I have not read The Winter Queen, the first Erast Fandorin Mystery by Boris Akunin (born Grigory Shalvovich Chkhartishvili in 1956 in Georgia). The Turkish Gambit was the third published in English (after Murder on the Leviathan, which sounds very Agatha Christie a setup on a boat), but the second one in Russian,
If it were not part of a series, I would not have thought to classify it as a mystery. There is not a narrator, but the protagonist and the novel’s point of view are a 22-year old aristocratic Muscovite who fancies herself a modern, independent woman, Vavara Surovova. Vavara has trained as a midwife but was too squeamish for that and learned Morse code, but was bored as a telegraphist.
The man she loves, Pyotr Yabloko, generally referred to as Varya, has gone off to the Balkans as a cryptographer; Vavara decides to join him, disguised as a boy. She is quickly robbed of her money and belongings by the man she hired to take her to Russian headquarters, and is saved from being carried off by bandits by a group that includes Erast Fandorin, the close-mouthed spy-catcher (counter-intelligence agent).
She is allowed to remain at headquarters as Fandorin’s secretary. Vavara is charged with treason for an altered telegram that sent troops to the wrong place, allowing the Ottoman (Turkish) army to occupy the place to which the Russian troops should have gone.
Though the charges against Varya lessen in severity over the course of the novel, he remains imprisoned through most of it, and is a minor character. Fandorin is a more major one, though no more so than the dashing reporter Michel Paladin from the Revue Parisienne and the stolid Seamus McLaughlin from London’s Daily Post or the Romanian count, Col. Lukan. Between military disasters, the war correspondents play cards with Lukan, who loses large sums. Being the only woman around, Vavara receives a lot of attention including a duel she blocks and two she is unable to prevent (one of which results in the death of a conspirator she was attempting to glean information from).
Someone (or more than one someone) is supplying the Ottoman commanders information about Russian plans during the long and bloody 1877 siege of Plevna (in what is now Bulgaria and called Pleven).
There are multiple battle scenes and an audience with Czar Alexander II (who had emancipated the serfs in 1861 and would be assassinated in 1881). A lot of suspects die along the way, which does not make deciding who the spy is easier, since suspicions of the dead characters increase with their removal from the ranks of the living.

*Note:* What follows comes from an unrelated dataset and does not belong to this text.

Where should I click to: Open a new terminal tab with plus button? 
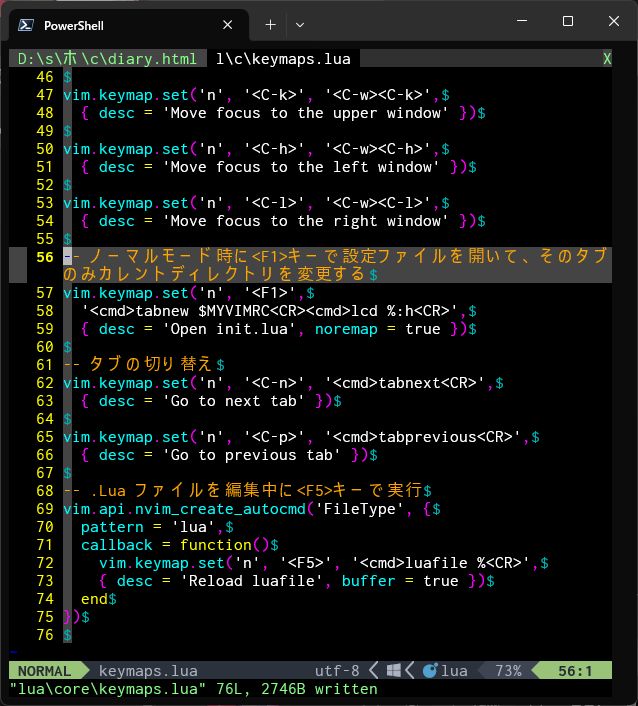(270, 24)
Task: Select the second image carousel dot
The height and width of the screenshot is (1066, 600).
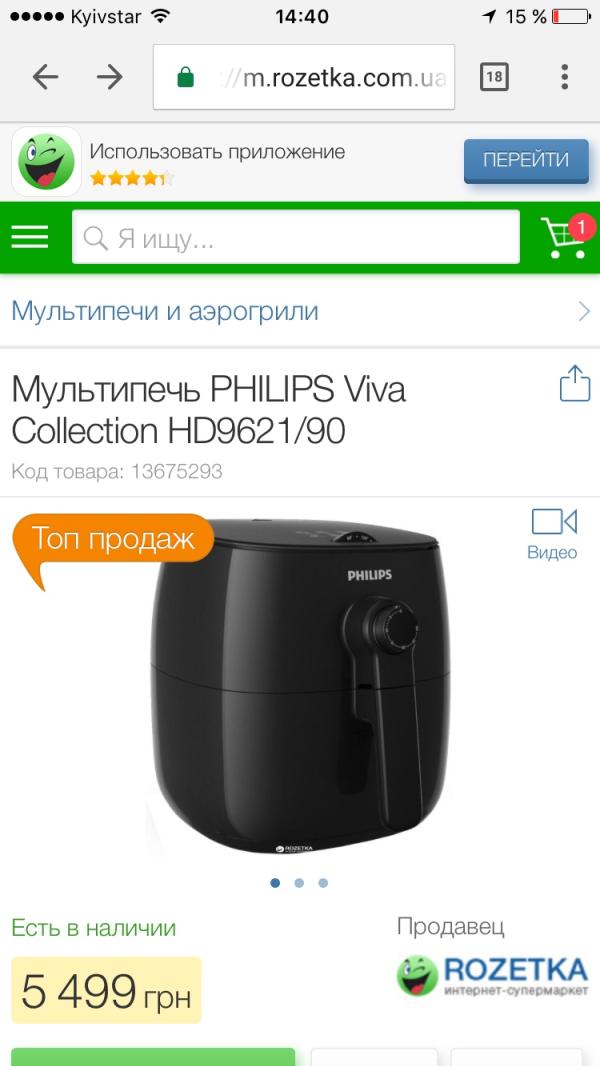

I consider most of this “spy fiction” rather than “murder mystery,” and suspect that those seeking a mystery novel would be put off with all the geopolitics and portrayal of mores of the time. There were reform attempts ongoing both within the Russian and the Ottoman Empires, and the well-known restlessness with the czarist edifice on the part of disparate groups of dissidents.
Akunin seems to have more than a little sympathy for the spy, who has a concern with Russian expansion toward the Mediterranean that was shared by successive governments in Paris and London. French and British propped up for the Ottoman Empire at least two centuries. The Russian bear was viewed with profound distrust by the Hapsburg (Austro-Hungarian) Empire as well. The clash of civilizations in the 19th-century was not Christian vs. Muslim. More like pan-Slavs vs. non-Slavs. And the spark that set off the carnage of the First World War exploded in the Balkans (not to underestimate the smug certainties of military commanders on all sides eager for war).
The long decline of the Ottoman Empire and the pan-Slavic identity-mongering of the northern Slavs (Russians) was consequential, even if Americans were not paying attention at the time and don’t know the history now, even though the ethnic and sociopolitical reform mobilizations there and then are still resounding in the 21st century.
Some sense of the political tectonic plates chafing in the Balkans of 1877 and the unrest in Russia makes The Turkish Gambit more understandable and more interesting. I was interested in the views about various cultures of the multicultural assemblage of the novel. Nonetheless, I wondered if there had to be quite so many characters, and if the names of the betrothed both had to start with “Va-.” Still, I was thankful that translator Andrew Bromfield went light on the various different ways of referring to the same Russian character that is often a problem for me and for others in reading Russian fiction.
Beyond the three Erast Fandorin Mysteries available in English, there are eight more in Russian and three more planned, plus four contemporary mystery novels featuring Farandon’s grandson Nicholas, and three Sister Pelagia ones set in the early years of the 20th century in provincial Russia, half a dozen novellas about Russian and German spies during World War I, and other books (including rumors of at least one 2007 novel with a different byline that is an anagram of his name). Plus translations of books from Japanese and English. Akunin is the most commercially successful living writer in Russian. Three of his novels have been filmed in Russia.